Beast Love
「ヨウが仲間はずれにすんなって言うから、連れて来た」

尋ねられた本人は偏差値の高い大学の過去問を広げて、淡々とシャーペンを走らせている。


「おい、ヨウ。お前はホント、台風みたいな奴だな」

「いやぁ、それほどでも〜」

「いや、褒めてねぇ」


不機嫌そうなマサトを無視してキョロキョロと辺りを見回してみると、部屋の中にある物全てが高級感に溢れていた。


吹き抜けになっている白い天井。


教科書の横に置いてあるブランドの焼き菓子と紅茶。


店内のような内装だが、どうやら正真正銘、青龍院くんのお家らしい。


(父親は大学病院の院長、母親は看護婦長さん。

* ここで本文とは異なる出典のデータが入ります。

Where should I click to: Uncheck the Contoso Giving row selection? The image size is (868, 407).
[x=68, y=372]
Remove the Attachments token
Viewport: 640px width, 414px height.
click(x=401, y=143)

大金を稼ぐ両親の元に生まれると、こんなに大きな家に住めるんだなぁ〜)

ちょっと埃の被った大きな液晶テレビや、無造作に放られたスリッパなど。


お洒落で知的な香りの中に、どこか生活を感じさせる雰囲気が至る所に見て取れる。



頭上を仰げば、真っ白な天井に取り付けられたシーリングファンがくるくると回っているのが視界に入った。